» **EXERCISE DETAILS**: Please copy out every line of the listing below in which the word "beside" appears.

-------- RECORDS FOR THE TASK --------

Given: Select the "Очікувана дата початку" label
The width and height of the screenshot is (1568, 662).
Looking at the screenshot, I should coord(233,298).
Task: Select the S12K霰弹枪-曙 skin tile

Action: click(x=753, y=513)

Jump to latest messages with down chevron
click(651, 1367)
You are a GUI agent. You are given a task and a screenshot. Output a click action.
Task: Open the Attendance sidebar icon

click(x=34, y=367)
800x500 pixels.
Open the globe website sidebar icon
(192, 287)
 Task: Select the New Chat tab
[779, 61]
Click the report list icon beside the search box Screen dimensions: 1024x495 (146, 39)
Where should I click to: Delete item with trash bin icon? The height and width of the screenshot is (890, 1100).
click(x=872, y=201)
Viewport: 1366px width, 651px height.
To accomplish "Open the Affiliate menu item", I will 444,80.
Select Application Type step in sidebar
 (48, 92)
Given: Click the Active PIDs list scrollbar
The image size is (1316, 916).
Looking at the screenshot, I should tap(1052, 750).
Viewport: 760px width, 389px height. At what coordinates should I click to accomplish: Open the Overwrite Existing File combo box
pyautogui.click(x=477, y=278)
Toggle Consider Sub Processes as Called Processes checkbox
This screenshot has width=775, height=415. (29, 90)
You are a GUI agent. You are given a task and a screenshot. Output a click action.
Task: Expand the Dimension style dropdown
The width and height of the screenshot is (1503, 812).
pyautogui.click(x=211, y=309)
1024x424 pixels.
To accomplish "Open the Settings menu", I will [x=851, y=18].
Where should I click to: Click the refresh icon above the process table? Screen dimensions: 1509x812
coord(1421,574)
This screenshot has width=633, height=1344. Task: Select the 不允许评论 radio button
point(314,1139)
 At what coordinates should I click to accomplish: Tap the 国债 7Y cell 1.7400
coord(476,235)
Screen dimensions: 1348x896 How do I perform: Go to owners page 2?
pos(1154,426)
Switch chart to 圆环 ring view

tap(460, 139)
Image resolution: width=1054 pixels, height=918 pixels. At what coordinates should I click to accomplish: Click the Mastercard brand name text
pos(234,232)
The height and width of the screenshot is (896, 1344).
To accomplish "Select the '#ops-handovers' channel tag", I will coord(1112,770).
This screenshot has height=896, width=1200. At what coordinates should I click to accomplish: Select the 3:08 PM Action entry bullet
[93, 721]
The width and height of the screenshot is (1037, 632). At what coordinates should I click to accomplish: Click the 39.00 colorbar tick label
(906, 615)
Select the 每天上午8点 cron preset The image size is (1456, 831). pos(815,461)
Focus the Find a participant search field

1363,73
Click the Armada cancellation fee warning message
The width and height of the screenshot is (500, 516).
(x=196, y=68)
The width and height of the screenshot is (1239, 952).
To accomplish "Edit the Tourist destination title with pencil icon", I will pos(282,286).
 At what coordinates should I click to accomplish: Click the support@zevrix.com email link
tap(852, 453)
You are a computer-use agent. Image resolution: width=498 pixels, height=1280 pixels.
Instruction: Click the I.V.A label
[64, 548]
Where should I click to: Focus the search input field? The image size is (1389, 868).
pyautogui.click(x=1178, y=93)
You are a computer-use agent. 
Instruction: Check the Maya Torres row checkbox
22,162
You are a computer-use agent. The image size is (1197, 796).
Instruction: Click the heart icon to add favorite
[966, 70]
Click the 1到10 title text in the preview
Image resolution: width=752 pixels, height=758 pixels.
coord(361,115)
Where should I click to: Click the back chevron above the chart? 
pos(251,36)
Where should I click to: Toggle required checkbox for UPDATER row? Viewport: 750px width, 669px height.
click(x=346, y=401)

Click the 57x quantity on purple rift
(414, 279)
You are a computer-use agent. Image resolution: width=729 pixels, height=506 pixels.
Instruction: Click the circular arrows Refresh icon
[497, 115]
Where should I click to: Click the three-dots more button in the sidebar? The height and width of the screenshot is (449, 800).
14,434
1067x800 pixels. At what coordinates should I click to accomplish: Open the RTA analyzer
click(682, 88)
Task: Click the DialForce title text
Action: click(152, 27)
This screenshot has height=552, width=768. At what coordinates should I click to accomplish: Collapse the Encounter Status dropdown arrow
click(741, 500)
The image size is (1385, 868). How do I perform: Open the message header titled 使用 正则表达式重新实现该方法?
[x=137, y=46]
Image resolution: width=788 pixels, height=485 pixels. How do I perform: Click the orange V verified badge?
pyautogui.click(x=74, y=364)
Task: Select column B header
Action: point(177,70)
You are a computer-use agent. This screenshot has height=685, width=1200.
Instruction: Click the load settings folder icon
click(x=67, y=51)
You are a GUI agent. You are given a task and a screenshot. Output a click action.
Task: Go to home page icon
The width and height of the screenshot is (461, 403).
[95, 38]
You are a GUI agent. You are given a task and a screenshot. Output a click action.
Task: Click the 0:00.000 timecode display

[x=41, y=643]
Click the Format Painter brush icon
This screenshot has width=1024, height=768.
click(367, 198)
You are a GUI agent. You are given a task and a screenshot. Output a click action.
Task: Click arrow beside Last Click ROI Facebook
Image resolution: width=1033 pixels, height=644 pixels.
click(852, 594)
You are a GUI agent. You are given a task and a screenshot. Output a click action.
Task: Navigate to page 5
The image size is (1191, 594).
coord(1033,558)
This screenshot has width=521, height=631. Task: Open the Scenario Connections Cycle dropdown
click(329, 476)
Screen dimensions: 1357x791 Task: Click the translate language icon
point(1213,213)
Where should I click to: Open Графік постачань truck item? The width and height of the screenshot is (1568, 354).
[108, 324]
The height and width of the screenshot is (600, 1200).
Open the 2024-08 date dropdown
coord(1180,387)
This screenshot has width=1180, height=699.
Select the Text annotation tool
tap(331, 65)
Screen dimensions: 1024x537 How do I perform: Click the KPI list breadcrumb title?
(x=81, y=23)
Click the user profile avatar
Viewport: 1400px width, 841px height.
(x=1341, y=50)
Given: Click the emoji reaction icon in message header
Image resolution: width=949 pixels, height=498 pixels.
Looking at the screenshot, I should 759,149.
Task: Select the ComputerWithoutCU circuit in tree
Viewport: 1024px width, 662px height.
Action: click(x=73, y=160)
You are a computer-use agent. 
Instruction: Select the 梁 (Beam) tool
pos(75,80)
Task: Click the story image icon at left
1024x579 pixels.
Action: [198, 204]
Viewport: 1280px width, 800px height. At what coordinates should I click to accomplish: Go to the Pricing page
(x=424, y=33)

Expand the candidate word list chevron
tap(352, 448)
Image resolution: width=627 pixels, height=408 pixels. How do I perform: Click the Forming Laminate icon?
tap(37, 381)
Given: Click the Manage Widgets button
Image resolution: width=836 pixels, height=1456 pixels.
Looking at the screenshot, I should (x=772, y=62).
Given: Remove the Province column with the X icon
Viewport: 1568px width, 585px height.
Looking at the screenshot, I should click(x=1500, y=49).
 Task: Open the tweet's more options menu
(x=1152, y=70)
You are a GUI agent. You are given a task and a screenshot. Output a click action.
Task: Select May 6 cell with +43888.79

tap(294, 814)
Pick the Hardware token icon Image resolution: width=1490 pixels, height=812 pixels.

--------

» **TASK OUTPUT**:
Click the report list icon beside the search box Screen dimensions: 1024x495 (146, 39)
Task: Click arrow beside Last Click ROI Facebook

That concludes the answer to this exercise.